The plot was excellent. The story line switched back and forth between Anna's life in Nazi Germany and her daughter Trudy's life, now a professor in German studies in the USA doing a documentary in which she interviewed surviving Arian women who lived through the Nazi reign. Trudy was just a toddler living with her single mother back in Nazi Germany, and she wonders why her mother refuses to talk about her experiences.

She does not know that her mother, as a young woman, tried to hide her Jewish lover at her father's house...until her father found him and turned him over to the Nazis to later die in a concentration camp. Her father threatened to turn her in as well, unless she married one of her Nazi suitors. She runs.

Her lover had been involved in the Resistance and had involved Anna as well, running messages and smuggling photos and other things out of the nearby concentration camp that showed the world what was really going on inside.

One of her lover's contacts was a woman baker. When Anna takes refuge with the baker, she becomes furthur involved with the Resistance, hiding food for starving concentration camp inmates and running messages. But, the overseer of the concentration camp spots her. And when the baker is excecuted, the overseer tracks Anna down.

» **Given information**:
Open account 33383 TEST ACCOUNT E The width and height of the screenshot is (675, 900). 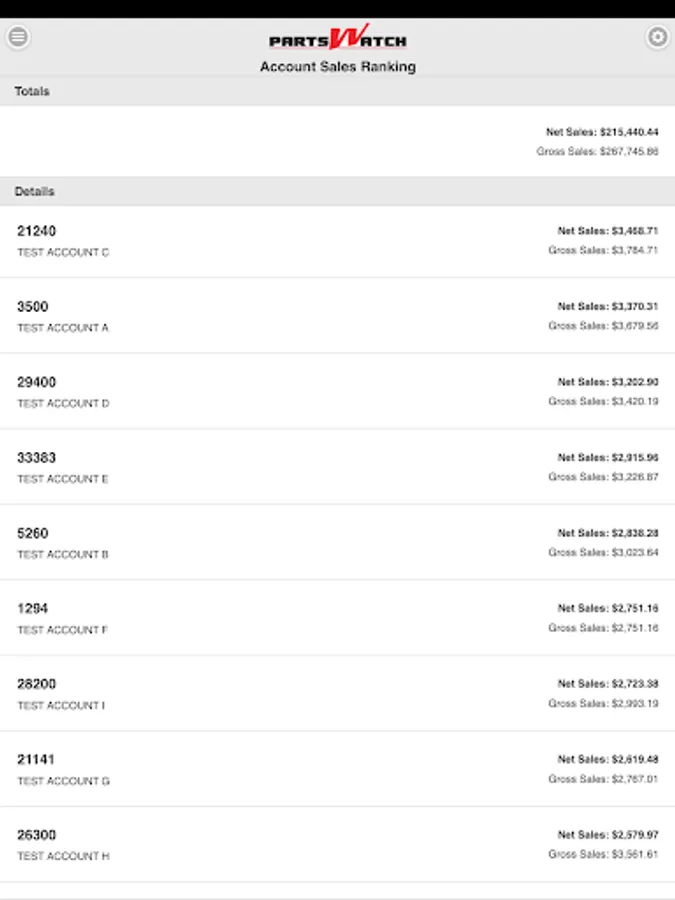point(338,467)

» **Things to do**:
1 – Using the book review, decide whether each statement below agrees with it. Answer yes or no for each, and quote the words that settle it.
(a) Trudy works as a professor of German studies in the USA.
(b) Anna's father helped keep her Jewish lover hidden from the Nazis.
(c) The baker was one of Anna's lover's contacts.
2 – In one to three sentences, explain why Anna runs, using the reason the book review gives.
3 – Continue the book review from where it stops.

» **Expected results**:
1 –
(a) Yes: "now a professor in German studies in the USA"
(b) No: "until her father found him and turned him over to the Nazis"
(c) Yes: "One of her lover's contacts was a woman baker."

2 – Anna runs because her father, after handing her Jewish lover over to the Nazis, threatened to turn her in as well. He would spare her only if she married one of her Nazi suitors.

3 –
In order to save her baby daughter (whose father was her Jewish lover's) and herself, she must make a horrible choice. She becomes the overseer's mistress, submitting herself to the his constant sexual and emotional abuse.

After the war, the overseer runs, leaving Anna and Trudy to starve in Germany. When a US soldier offers to marry her and take her and her daughter to America, she accepts.

But, although she wants to love this decent man, every time they make love, she cannot help the remember the overseer's abuse. And, of course, her new husband cannot understand. So, she must once again, set aside her feelings of trauma, and pretend to keep him as a husband and a father for her daughter.

The imagry was good, the theme about what a person was willing to sacrifice in order to keep loved ones safe was great, the pace was fast, the narrative held my interest throughout, the psychological drama was chilling.

But, one thing that spoiled the book for me was that the perverted sexual scenes were just far too graphic for me.